▸ WHAT THE TASK REQUIRES
Which lines of the records contain "click"? Collect every one of them.

★ ★ ★ ★

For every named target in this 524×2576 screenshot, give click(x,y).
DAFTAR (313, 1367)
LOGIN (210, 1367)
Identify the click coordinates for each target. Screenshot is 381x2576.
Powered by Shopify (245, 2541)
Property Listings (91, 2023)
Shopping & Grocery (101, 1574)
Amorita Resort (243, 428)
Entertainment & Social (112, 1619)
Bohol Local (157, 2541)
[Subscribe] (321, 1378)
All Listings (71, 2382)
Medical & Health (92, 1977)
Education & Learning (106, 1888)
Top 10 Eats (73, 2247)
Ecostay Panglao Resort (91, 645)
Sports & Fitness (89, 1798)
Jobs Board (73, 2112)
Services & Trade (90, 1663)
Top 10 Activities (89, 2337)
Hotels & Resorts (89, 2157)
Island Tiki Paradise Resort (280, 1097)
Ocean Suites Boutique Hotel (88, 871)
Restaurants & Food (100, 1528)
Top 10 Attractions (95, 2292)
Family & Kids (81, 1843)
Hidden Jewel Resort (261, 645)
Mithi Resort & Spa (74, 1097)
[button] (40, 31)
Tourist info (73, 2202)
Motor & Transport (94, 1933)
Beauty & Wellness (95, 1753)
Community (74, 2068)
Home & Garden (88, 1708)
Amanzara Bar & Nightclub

★ ★ ★ ★

▸ TASK RESULT
For every named target in this 524×2576 screenshot, give click(x,y).
Identify the click coordinates for each target. Screenshot is 381x2576.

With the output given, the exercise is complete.